Example {"$sort_limit": {"sort_by": "c0", "sort_dir": 1, "limit": 12}}
Parameter sort_by: sort by this cx
Parameter sort_dir: 1 or -1
Parameter limit: only return this number of documents
Stage $url_link#
Build a column of type url_link from two separate columns that contain the title and the url.
Example {"$url_link": {"c4": {"title_cx": "c1", "url_cx": "c0"}}}
Parameter cx: target column
Parameter title_cx: source cx for the title
Parameter url_cx: source cx for the url
Note
This type also has a list variant url_link_list, so if e.g. a $group stage with list operator is used on a url_link column you get a column of type url_link_list.
Stage $final_sectionize#
Build sections from the rows. The concept is very similar to the $group stage with more customizable group-key and of course rows are not removed, but a header row is added which may contain aggregated information. Is executed on the API server instead of mongodb, so it must be one of the last stages. Example:
{
"$final_sectionize": {
"header_position": "top",
"group_key_expr": "c0 + $substr(c1, '[:-2]')",
"header_row_def":{
"c0": {"compute": "$$headline.c3"},
"c10": {"op": "first", "source_cx": "c0"},
"c11": {"op": "first", "source_cx": "c1"},
"c2": {"op": "sum", "source_cx": "c2"},
"c13": {"compute": "$$group_key"},
"c14": {"op": "count", "compute": "'Rows in this section: ' + c14"}
},
"process_filter": {"c41": true},
"headline_placeholder": {
"source_table_id": "63D3C13503252AEAAD660B877C66F171"
"filter": {"c123": true},
"group_key_expr": "c0 + c1"
}
}
}
Parameter header_position: either ‘top’ or ‘bottom’

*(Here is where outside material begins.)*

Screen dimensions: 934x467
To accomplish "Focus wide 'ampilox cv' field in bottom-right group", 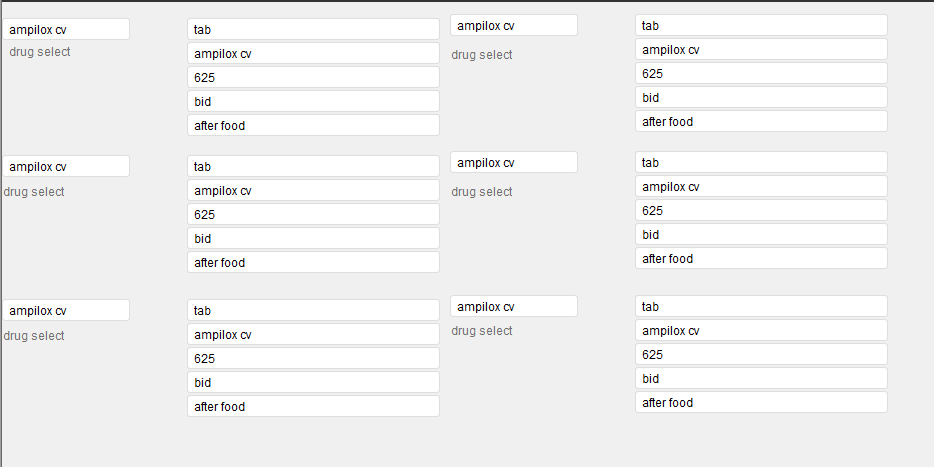I will pos(761,331).
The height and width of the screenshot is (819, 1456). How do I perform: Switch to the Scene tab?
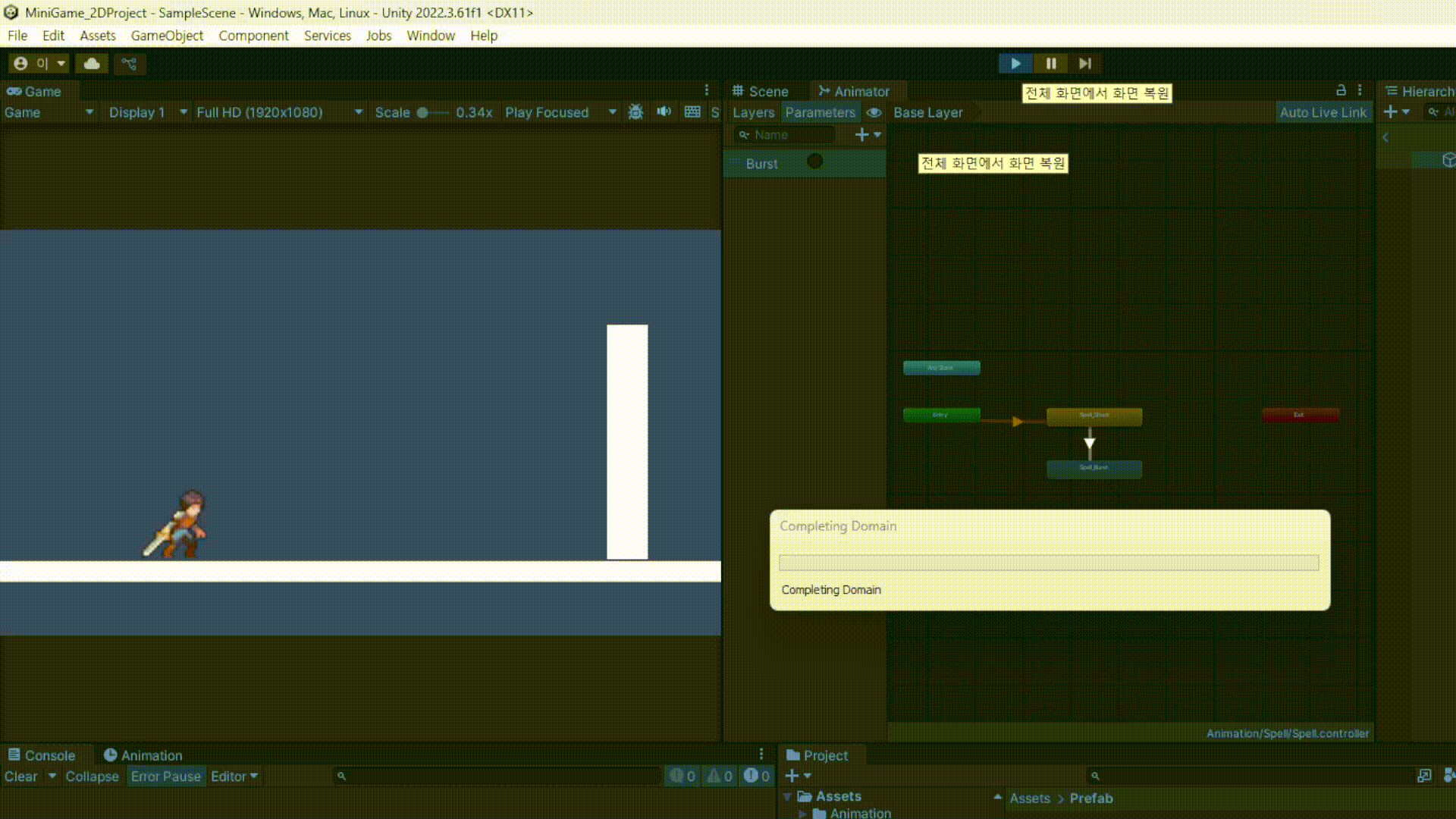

Parameter group_key_expr: an expression, as used e.g. in the $final_compute stage. Result is used as a key to group rows together in one section.
Note that you can use the expression to combine multiple columns of the row to a single key
Parameter header_row_def: Construction of the header row. Operators are similar to the group stage:
op: operator defines how the rows in this section should be merged for each cx individually. (optional if compute parameter is used)
Operator first: take the value of the first row in the section
Operator sum: build the sum over a column for all rows in the section
Operator count: count the rows in the section
source_cx: take this cx from the rows in the section, merge with op. (optional if compute parameter is used)
compute: (optional) acts like the final_compute. Is applied after all the merging of the sections rows is completed, so any cx of the header row can be used in computations.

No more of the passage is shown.